Recently Box.net and Zynga gave a presentation on the use of public computing clouds in their infrastructure. The topic interested me, especially in the light of the failure in April 2011 of several availability zones (availability zones) of the Amazon EC2 cloud, which made several large Internet resources and games on Facebook unavailable for several days. The presentations were presented very briefly, the speakers did not disclose specific implementation details. But even superficial data is of interest.
Box.net provides a business level remote storage service. More than 2500 virtual machines are used to service 300 million documents and over 100 TB of disk space, more than 500 of which are occupied by MySQL servers. Box.net uses Scalr software to manage and scale cloud. OpsCode and Puppet are used to manage software and configuration versions.
Scalr deals with monitoring, load balancing and adding new virtual machines. Virtual machines are distributed across three public clouds — Amazon EC2, RackSpace, and OpneStack — which allows Box.net to survive the failure of any two clouds. Copies of virtual machines are added Scalr automatically through each cloud's API. The most difficult task of scaling a site is scaling a database. This task is also solved by Scalr. In case of failure of one MySQL replica in one of the clouds - it is simply copied into the same cloud from another replica. If the MySQL wizard fails, the application is put into read-only mode, after which one of the replicas clones itself and then declares itself as a master. All replicas switch to the new wizard, the application continues to work in the usual mode.
')
Speaker Zynga, CTO of the company Allan Leinwand (Allan Leinwand), began the presentation with a description of the basic infrastructure requirements of the company - lightning-fast scaling after the launch of a new game. The last to rejoice at the success of FarmVille in 2009 was Zynga’s operations department. In the first 26 weeks after the launch of the game, the number of virtual farmers increased by a million, instead of the expected 200 thousand. In the data center Zynga just ended the place - there was nowhere to grow. At that time, the company had some groundwork that allowed it to quickly transfer the application to virtual servers in the Amazon EC2 cloud. This and automatic scaling in Amazon EC2 has increased the number of users to 70 million, making FarmVille one of the most popular online games.
The downside of fame is huge bills from Amazon EC2. It was decided to translate the popular application into their own data centers. But - taking into account the experience gained - in its own cloud, by analogy with Amazon EC2. Requirements for your own cloud - ZCloud - turned out the following:
ZCould should work on x86 architecture.
Support at least 1000 servers.
The use of generally accepted virtualization technologies (Xenserver, KVM).
Use ONLY one virtual machine per physical server.
CentOS support.
Support for accessibility zones, similar to Amazon Availability Zones.
Integration with the RightScale already in use at the time.
Efficiency of the cloud through the network with routing (IP routed network) - that is, eliminate dependence on inter-rack VLANs that are traditional for data centers.

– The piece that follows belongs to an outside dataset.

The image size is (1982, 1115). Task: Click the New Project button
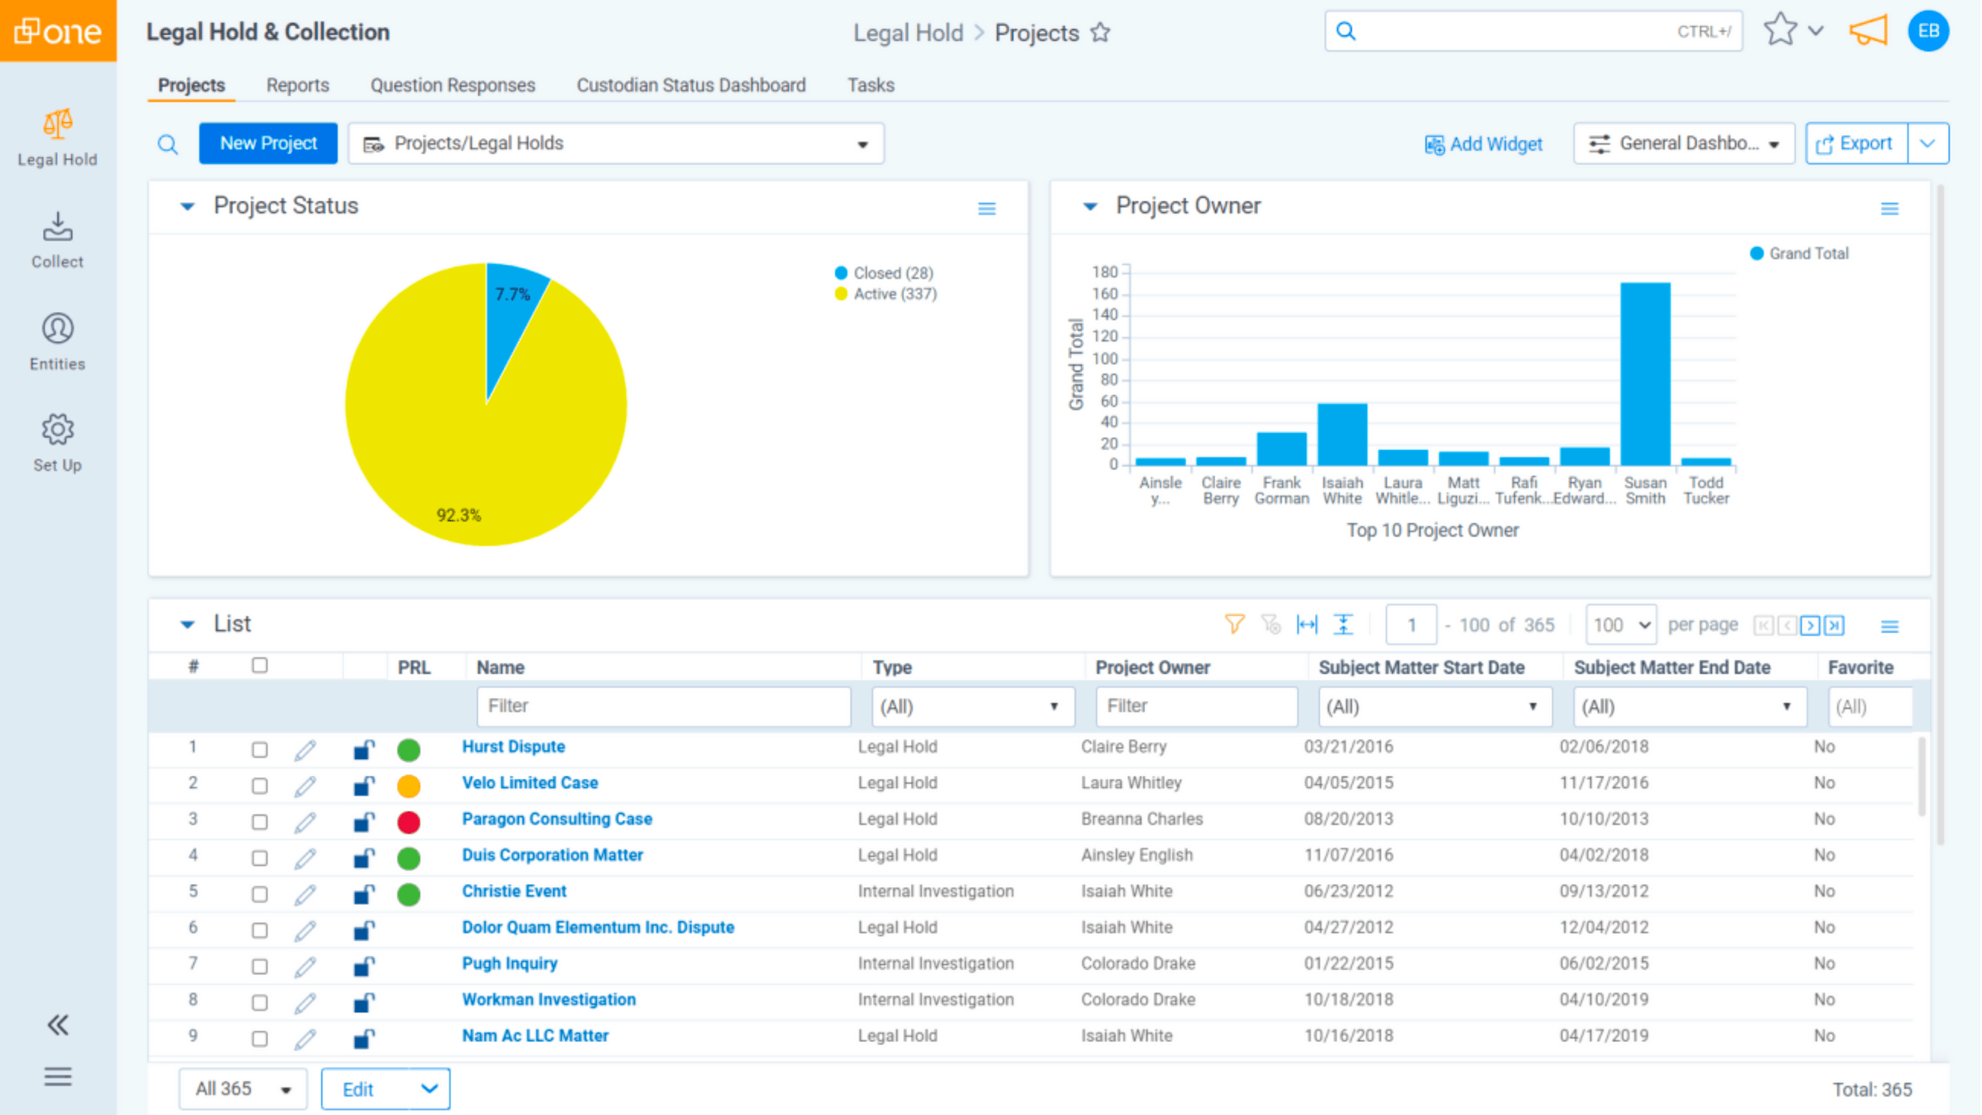click(x=268, y=143)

All these requirements were implemented in ZCloud, which operates in two data centers: one - on the east coast of the United States, the second - on the west. Data centers are weakly connected - the unavailability of one should not affect the availability and performance of the application. Allan refused to answer the direct question about the number of servers in ZCloud, making public only the fact that once they had to enter 1000 new servers into the cloud in 24 hours.
As with Box.net, a third-party application is used to control and scale the cloud, in this case RightScale. Zynga implemented balancing and monitoring independently, at least it was not possible to find out any details about this.
Zynga continues to continue to use Amazon EC2, launching new applications first there, studying traffic and popularity. Successful games that achieve a certain traffic are transferred mostly to ZCloud, thus reducing costs and increasing application performance.
Finally, Allan expressed his thoughts on the future of public clouds: they have room to grow and improve. Performance in the public cloud, as a rule, leaves much to be desired. On the other hand, your data center or cloud makes sense only when a certain level of traffic is reached, implying capital investments in hardware and the cost of developing your own cloud.
From myself, I just want to add that the hybrid model with a public / private cloud seemed to me quite interesting. There is also another option in the middle of the cost / scalability / performance - server rental (dedicated server hosting).